19 October 2016, Lagos – As the global crude oil benchmark continued to trade above the $50 per barrel mark on Tuesday, economic and energy experts said the price rally would help soften the recession rocking the country and support economic recovery.
They, however, described as more important the need to ramp up the nation’s crude oil production, which has been significantly disrupted by the recent upsurge in militant attacks in the Niger Delta.
The militant attacks on oil and gas facilities pushed oil shipments to as low as 1.38 million barrels per day in August from a high of 2.1 million bpd in January.
The Minister of State for Petroleum Resources, Dr. Ibe Kachikwu, said late last month that production had risen to 1.7 million bpd.
Brent crude, against which Nigeria’s oil is measured, had jumped to a one-year high of $53.73 per barrel last week. It traded around $52 per barrel on Tuesday.
The Chief Executive Officer, Financial Derivatives Company Limited, Mr. Bismarck Rewane, in a telephone interview with our correspondent, said the rise in oil price would go a long way in getting the country out of recession, stressing the need for production to increase.
He said, “I am more optimistic now about the prospect of getting out of the recession. One, the price is good; two, the production is up; and three, the Nigerian President and the economic management team are not in denial as to the fact that we have an economic crisis.

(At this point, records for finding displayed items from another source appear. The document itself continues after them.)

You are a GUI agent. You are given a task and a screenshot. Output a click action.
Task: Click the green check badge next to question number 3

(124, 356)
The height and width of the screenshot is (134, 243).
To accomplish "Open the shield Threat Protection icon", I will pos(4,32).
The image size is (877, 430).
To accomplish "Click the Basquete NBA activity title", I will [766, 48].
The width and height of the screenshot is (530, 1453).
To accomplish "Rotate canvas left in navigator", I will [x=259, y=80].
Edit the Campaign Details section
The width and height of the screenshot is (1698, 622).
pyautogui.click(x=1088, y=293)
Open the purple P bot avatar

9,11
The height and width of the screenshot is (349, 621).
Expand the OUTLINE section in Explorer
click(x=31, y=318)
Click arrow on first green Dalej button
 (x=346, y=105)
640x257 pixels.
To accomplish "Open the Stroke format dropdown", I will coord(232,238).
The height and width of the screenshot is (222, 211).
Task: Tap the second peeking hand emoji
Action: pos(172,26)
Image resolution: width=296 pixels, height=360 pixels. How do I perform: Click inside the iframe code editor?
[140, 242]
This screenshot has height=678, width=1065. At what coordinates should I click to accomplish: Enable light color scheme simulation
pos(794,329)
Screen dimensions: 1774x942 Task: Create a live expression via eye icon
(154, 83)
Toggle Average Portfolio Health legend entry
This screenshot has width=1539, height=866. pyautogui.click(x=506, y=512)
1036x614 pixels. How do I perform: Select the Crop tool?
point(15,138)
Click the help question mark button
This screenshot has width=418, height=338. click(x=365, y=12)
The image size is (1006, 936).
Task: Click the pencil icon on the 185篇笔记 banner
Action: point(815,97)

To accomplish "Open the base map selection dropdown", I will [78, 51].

Therefore, they are unlikely to take it lightly; they will use every resource that comes their way and apply it diligently towards economic recovery and stimulus package.
“So, it is a positive news. But it is not exogenous variables like oil price that will do the trick; the game changer is the tenacity of the Nigerian leadership to stay the course. Variables within our control are the things that are going to get us of the recession.”